Text to read:
Ladies and Gentlemen:
 
I am Assistant General Counsel of Johnson & Johnson, a New Jersey corporation (the “Company”), and I am a member of the Bar of the State of New York, and I am licensed in New Jersey to provide legal advice to the Company pursuant to a limited license granted in accordance with Rule 1:27-2 of the Supreme Court of the State of New Jersey.  The following opinion is limited to the federal laws of the United States and the laws of the State of New York and the State of New Jersey.
 
I have reviewed the Restated Certificate of Incorporation of the Company and its Bylaws, as amended.  I have also reviewed the corporate proceedings taken in connection with the sale of $550,000,000 aggregate principal amount of 2.95% Notes due 2020 and $550,000,000 aggregate principal amount of 4.5% Notes due 2040 (collectively, the “Debt Securities”) to be issued under an Indenture, dated as of September 15, 1987, between the Company and The Bank of New York Mellon Trust Company, N.A. (as successor to BNY Midwest Trust Company which succeeded Harris Trust and Savings Bank), Chicago, Illinois, as trustee (the “Trustee”), as amended by a First Supplemental Indenture dated as of September 1, 1990 (together, the “Indenture”), which Indenture relates to the issuance and sale from time to time of debt securities, each series of which is to be offered on terms to be determined at the time of sale.  I have examined the Registration Statement on Form S-3 (Commission File No. 333-149632) filed by the Company with the Securities and Exchange Commission (the “Commission”) on March 11, 2008 (the “Registration Statement”), which became effective on March 11, 2008, for the registration under the Securities Act of 1933, as amended (the “Act”), of debt securities (which debt securities may be offered with warrants to purchase debt securities) to be made on a continuous or delayed basis pursuant to the provisions of Rule 415 under the Act. I have also examined a Prospectus Supplement dated August 12, 2010 (to the Prospectus dated March 11, 2008 which was included in the Registration Statement) relating to the Debt Securities in the form filed with the Commission pursuant to Rule 424(b)(3) under the Act.  I have reviewed such other corporate records and documents of the Company and documents and certificates of public officials and others as I have deemed necessary as a basis for the opinion hereinafter expressed.

[Pointing records for screenshots and web pages]
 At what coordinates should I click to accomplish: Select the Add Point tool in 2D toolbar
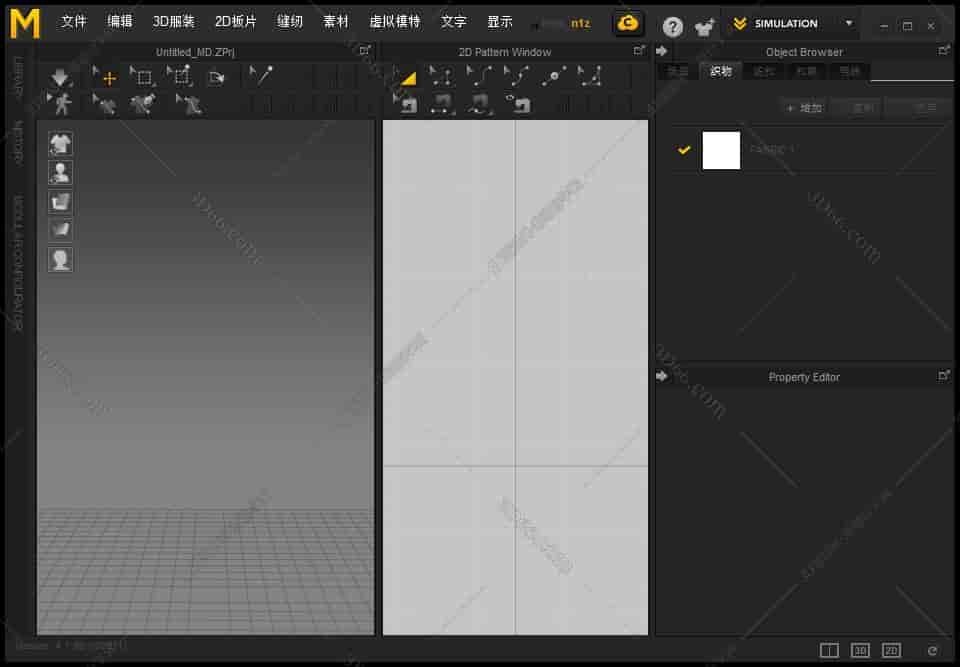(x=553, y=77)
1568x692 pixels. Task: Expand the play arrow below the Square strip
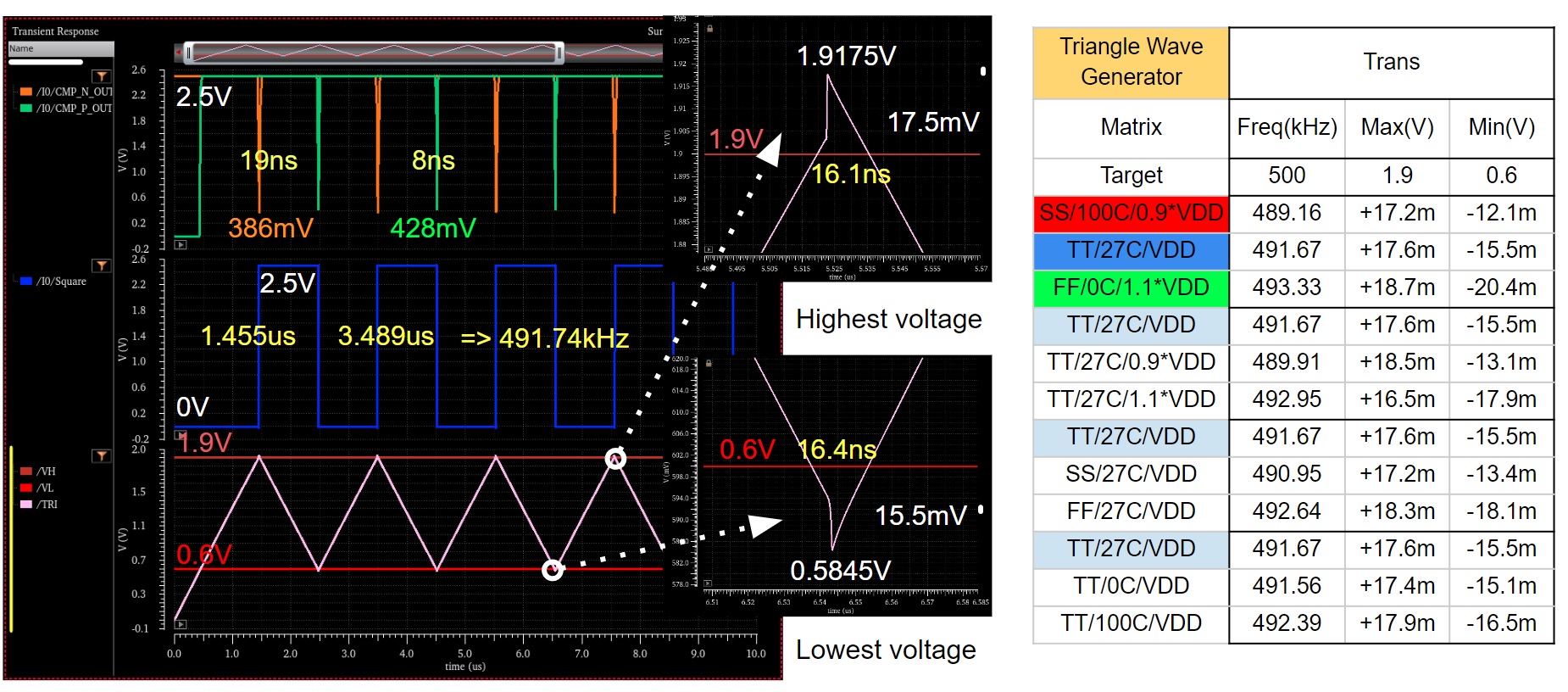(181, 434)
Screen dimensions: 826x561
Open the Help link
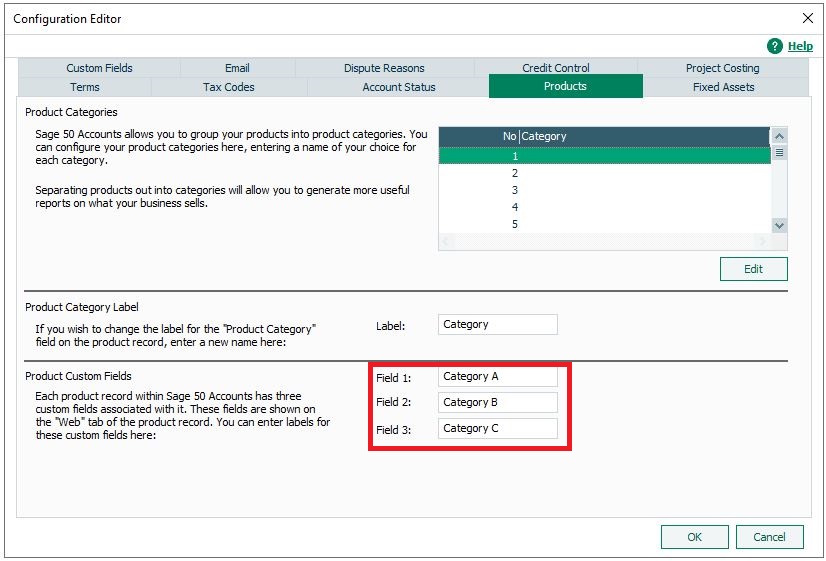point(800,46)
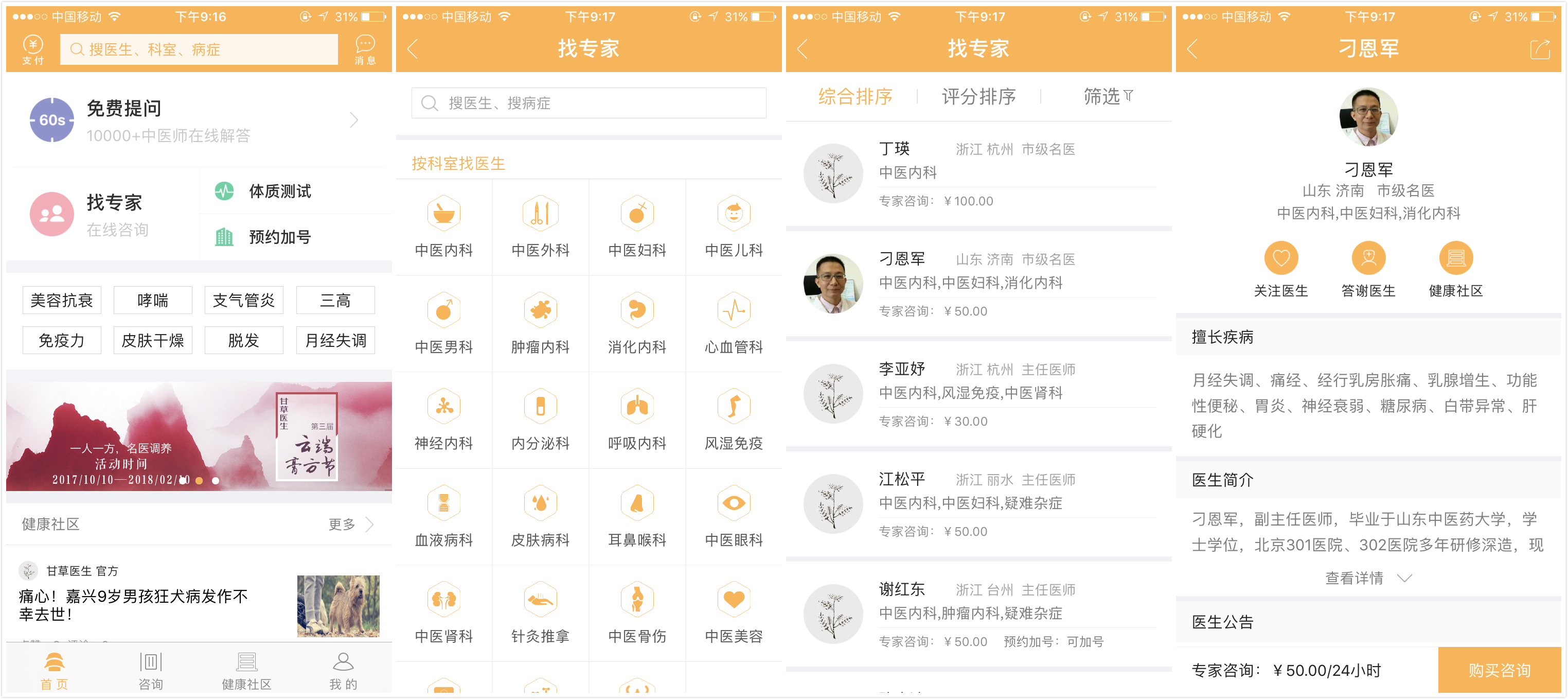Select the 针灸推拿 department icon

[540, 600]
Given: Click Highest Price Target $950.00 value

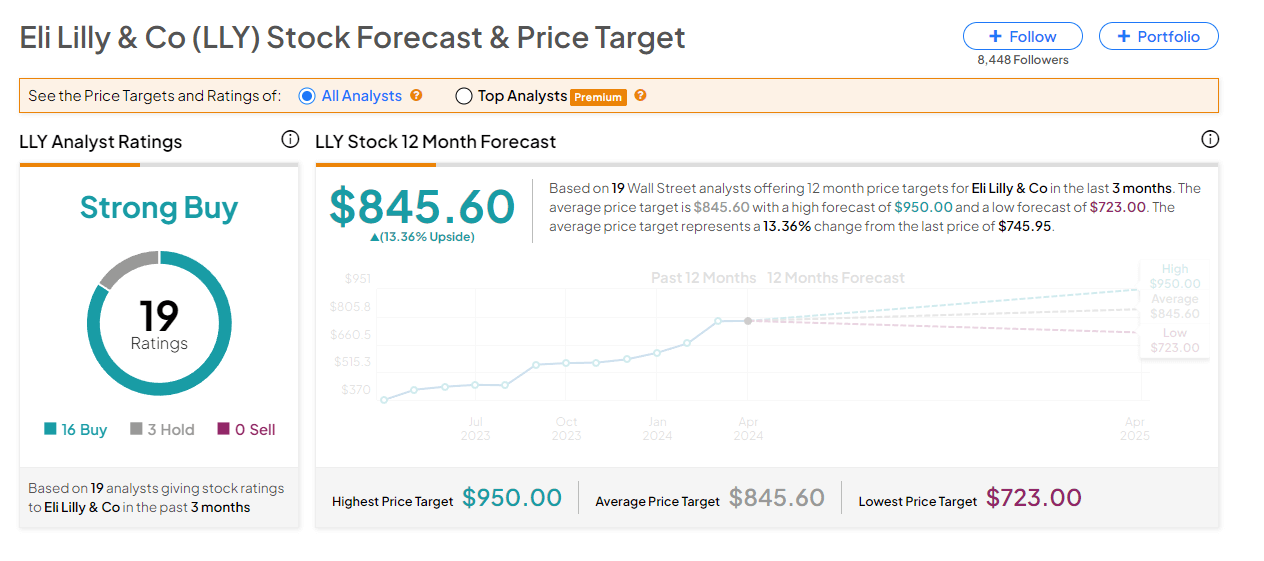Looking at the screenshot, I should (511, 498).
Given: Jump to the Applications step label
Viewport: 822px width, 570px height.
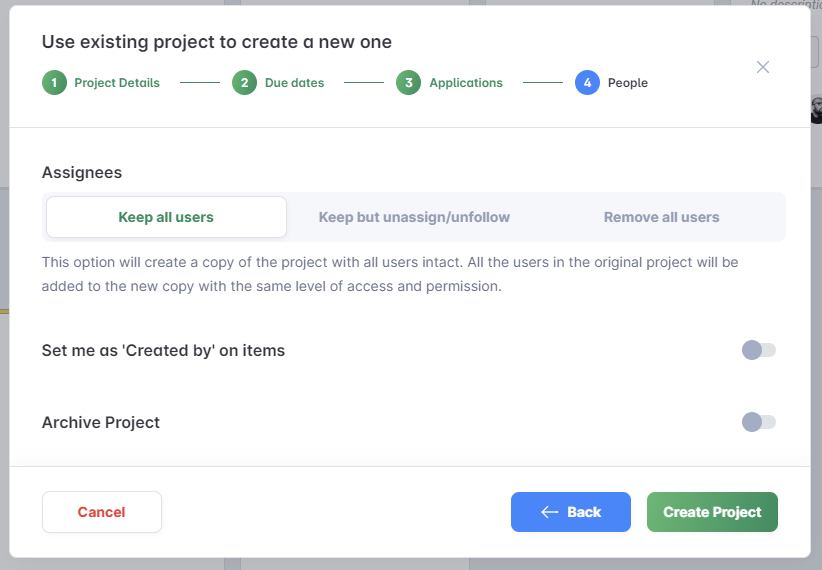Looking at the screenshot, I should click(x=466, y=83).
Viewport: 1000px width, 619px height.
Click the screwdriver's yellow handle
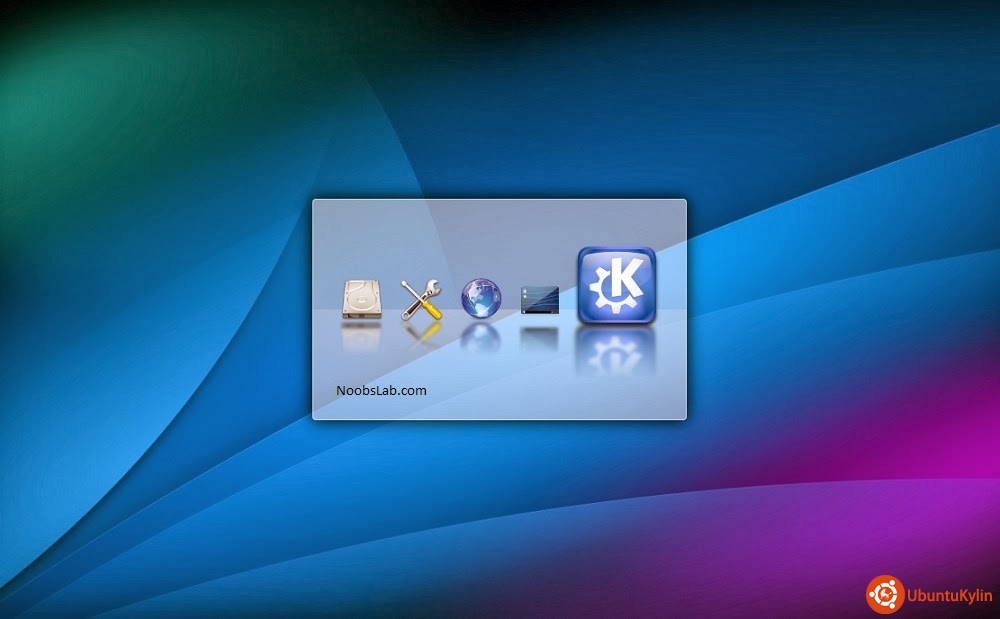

Tasks to perform:
**1.** Answer these from the opinion letter:
(a) Which rule of the Supreme Court of the State of New Jersey governs the writer's limited license?
(b) What interest rate do the Notes due 2040 carry?
(c) On what date did the Registration Statement become effective?
**2.** Extract the stretch of the opinion letter from "I am Assistant" through "and the State of New Jersey.".

Problem solutions:
**1.**
(a) Rule 1:27-2
(b) 4.5%
(c) March 11, 2008

**2.**
I am Assistant General Counsel of Johnson & Johnson, a New Jersey corporation (the “Company”), and I am a member of the Bar of the State of New York, and I am licensed in New Jersey to provide legal advice to the Company pursuant to a limited license granted in accordance with Rule 1:27-2 of the Supreme Court of the State of New Jersey.  The following opinion is limited to the federal laws of the United States and the laws of the State of New York and the State of New Jersey.